December 6, 2013
The 'New' Draft Constitution Part I: A Flawed Beginning
By Yussef Auf
This brings us to the dilemma of Egypt's flawed constitutional process, beginning in 2011. All steps taken so far to amend or write new constitutional documents (whether in March 2011 or December 2012) were done under the control of a dominant political faction, without the participation of other groups. Time and again, this has resulted in the most important political factions in Egypt—namely the Islamists and powers representing civil society—alternately refusing these constitutional measures. This scenario is now repeating itself with the Committee of Fifty’s constitutional process. The result will surely be that Egyptian voters heading to the polls in the upcoming referendum will have their choices limited to either supporting those who created and administered the constitutional process or rejecting them – instead of a choice between accepting or rejecting the constitutional document itself. In other words, the vote on the new constitution will in reality be a vote on either accepting July 3, and everything that has resulted from it, or rejecting it completely. This, as usual, is precisely what diverts the constitutional referendum process from its true purpose: to test the merit of the constitutional document itself.
Despite the fact that some Egyptians reject the Committee of 50 on these grounds, it has finished writing a new constitution that will be voted on in a public referendum. This represents the first and most important legal issue with respect to the committee's work. Article 29 of the constitutional declaration issued by the interim President on July 8 stated that the Committee of 50 would make "amendments" to the suspended 2012 Constitution, yet a reading of the new constitutional document clearly shows that we have been presented with a new constitution composed of 247 articles. This constitutes a major change to the 2012 Constitution; to the extent of writing a new preamble. This makes it clear that this is an entirely new constitution, as, under accepted constitutional practices, a preamble is only written for new constitutions. Article 246 of the new draft constitution also stipulates that "any constitutional texts, or provisions contained within the Constitution issued in 2012" are annulled. This last article is a clear legal statement about what the Committee of 50 has done—not only has it comprehensively amended the 2012 Constitution, but it has annulled it too.

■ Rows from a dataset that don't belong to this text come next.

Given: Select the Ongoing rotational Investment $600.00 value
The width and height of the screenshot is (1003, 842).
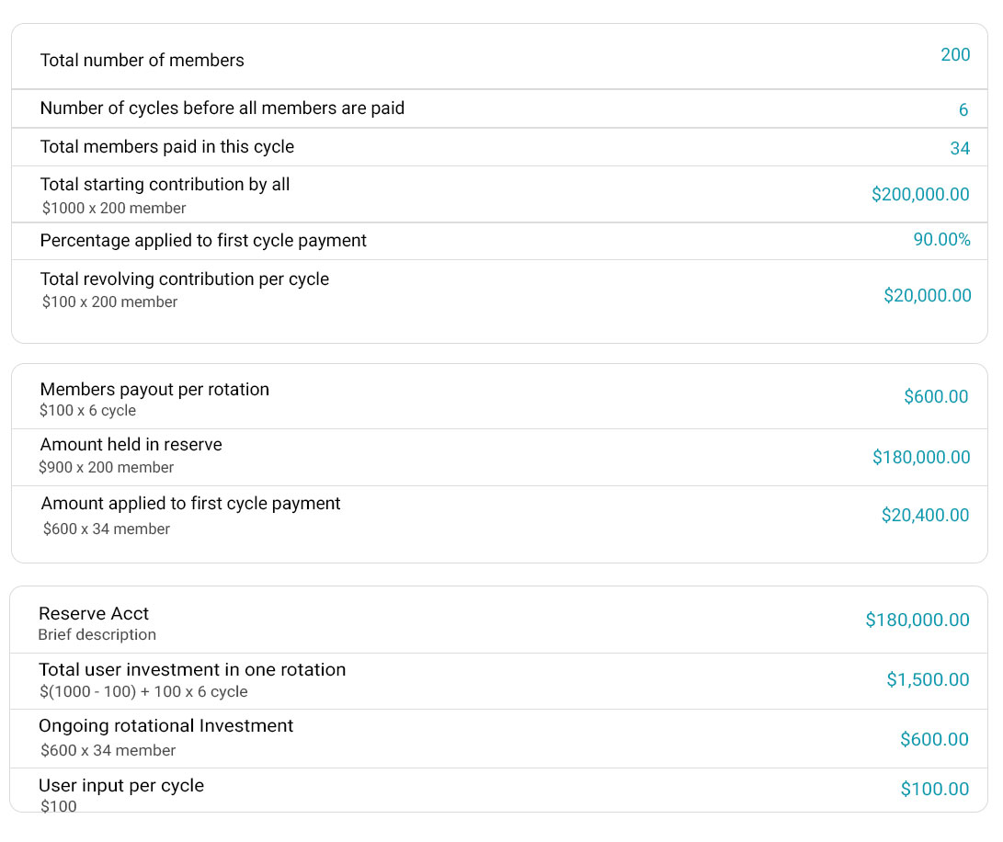Looking at the screenshot, I should 933,740.
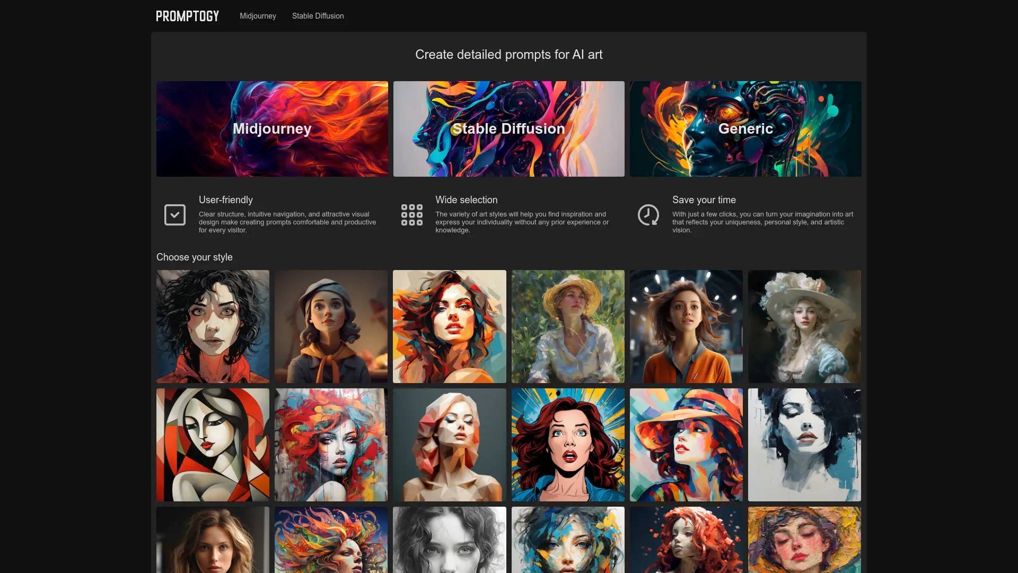Image resolution: width=1018 pixels, height=573 pixels.
Task: Select the Stable Diffusion banner card
Action: tap(509, 129)
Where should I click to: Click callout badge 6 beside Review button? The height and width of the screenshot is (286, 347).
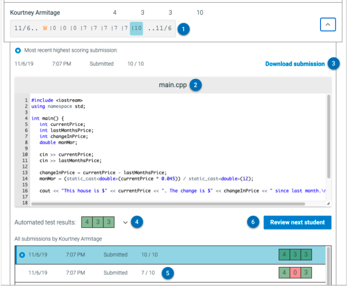[254, 222]
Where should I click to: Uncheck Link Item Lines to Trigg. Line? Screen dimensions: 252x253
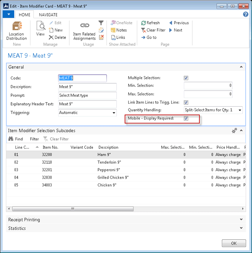pos(186,102)
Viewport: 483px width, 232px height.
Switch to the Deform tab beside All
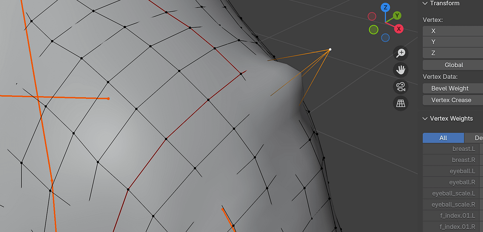pyautogui.click(x=475, y=138)
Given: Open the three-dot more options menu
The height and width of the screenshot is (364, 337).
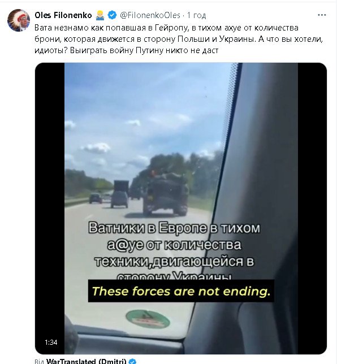Looking at the screenshot, I should tap(322, 15).
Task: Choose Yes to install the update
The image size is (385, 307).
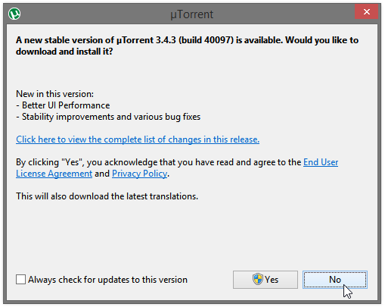Action: click(265, 280)
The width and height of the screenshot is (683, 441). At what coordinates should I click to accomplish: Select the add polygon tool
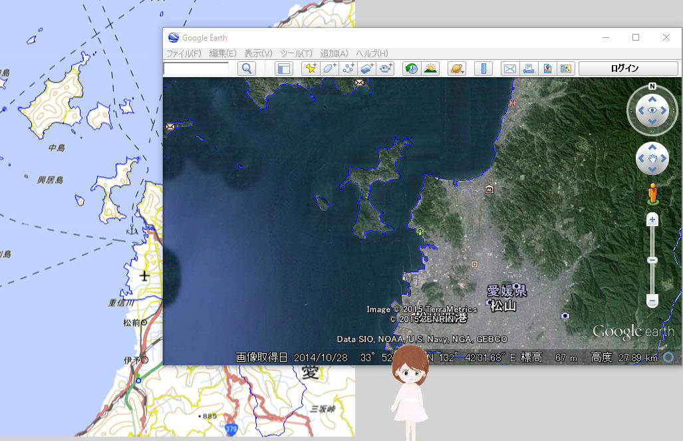[x=329, y=69]
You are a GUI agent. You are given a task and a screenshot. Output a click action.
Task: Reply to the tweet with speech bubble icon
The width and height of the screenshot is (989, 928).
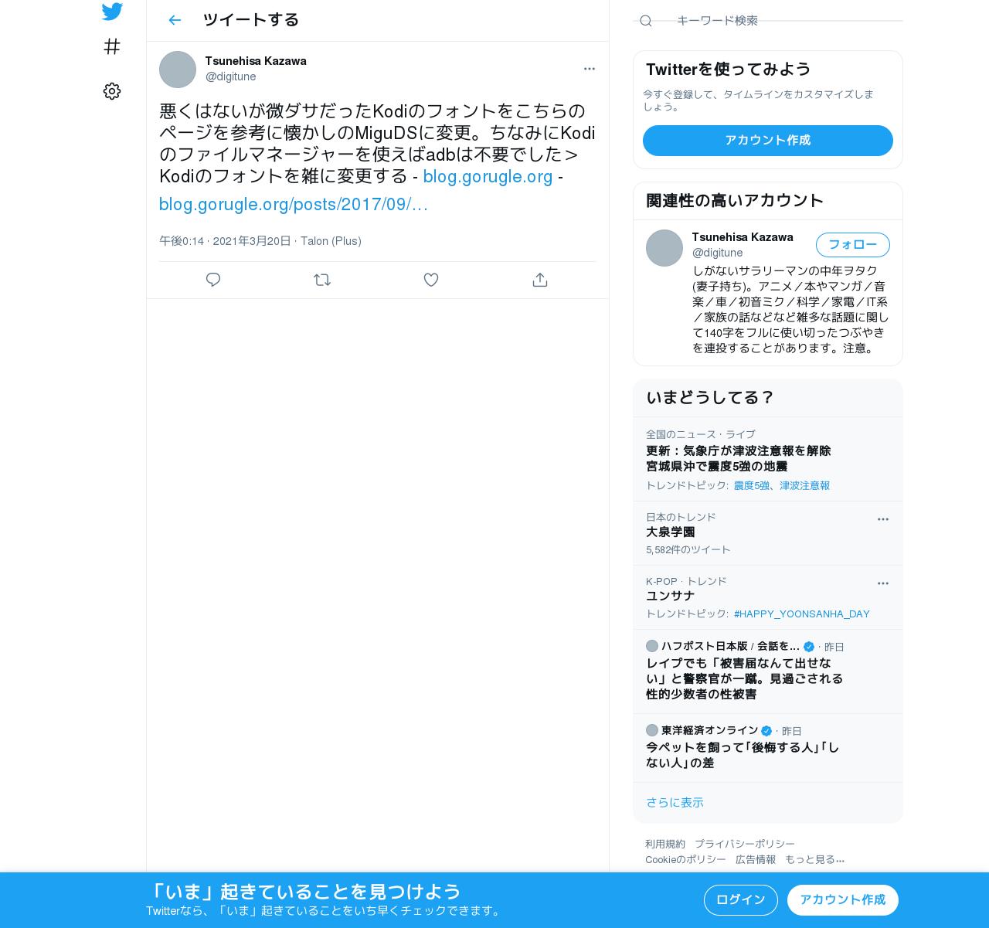[x=213, y=280]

Evaluating this issue from a strictly legal standpoint, the work done by the Committee of 50 is a clear violation of the Constitutional Declaration issued on July 8, 2013. Furthermore, it could lead to a number of legal complications, adding to a list of problems Egypt has experienced in the past three years. These issues have triggered a number of legal controversies in the country that have yet to be resolved.
The impetus for writing a new constitution, as evidenced by a number of statements from members of the Committee of 50, was the need to make a break with the past. This past, which was controlled by the Muslim Brotherhood, included a constitution that had been written during their rule, and the Egyptian people’s revolution of June 30 deserves to be reflected in a new constitution. While this concept was politically acceptable to most people, it was also necessary for it to be legally supported by amending the July 8 constitutional declaration. It is therefore surprising that the President has released an official statement commending the Committee of 50’s work, indicating an implicit approval of the Committee’s work. This gives rise to an important question: what is preventing the President from amending the constitutional declaration to an order to write a new constitution? This would legally correct the situation and close any loopholes that could jeopardize the entire constitutional process.
The second legal issue surrounding the Committee's work relates to Article 29 of the constitutional declaration, which decreed that the Committee of 50 would finish writing the amendments to the constitution "within a maximum of sixty days." However, the committee, which met for the first time on September 8, 2013, announced that its work would last for sixty "working" days. In other words, the sixty days would not include public holidays. This is indeed what happened, and the Committee's work lasted nearly three months. This interpretation of Article 29 conflicts with established legal precedent in Egypt. The Committee should have abided by the period of sixty days. This opens the door to legal controversy and litigation, which could invalidate the work of the Committee as a whole. It should be noted, too, that the sixty-day period was sufficient only if the Committee's work was limited to amending the 2012 Constitution. Since the Committee's work was expanded to amending the constitution in full (as a number of its members had announced from the first day of the Committee's work), this required a new interpretation of the sixty-day period, since the process of drafting a new constitution naturally requires a longer period of time. Thus, the same question arises again: if the majority had intended to write a new constitution from the beginning, why did the constitutional declaration limit the time period to only sixty days? In other words, why wasn't the constitutional declaration amended to increase the period (to three months, for example), so that the Committee's work would not become subject to appeal?
Throughout the transitional period since former president Hosni Mubarak was overthrown, Egypt has entered a spiral of extended legal and constitutional controversies. We would have hoped that the July 3 authority would have learned from the mistakes of the recent past, and that they would have avoided repeating the mistakes of their predecessors in managing the current constitutional process. However, a number of these mistakes have indeed been repeated, and may end up jeopardizing the third transitional period just like the two that preceded it.
Yussef Auf is a fellow with the Rafik Hariri Center for the Middle East. His work focuses on Egyptian constitutional issues, elections, and judicial matters. He has been a judge in Egypt since 2007.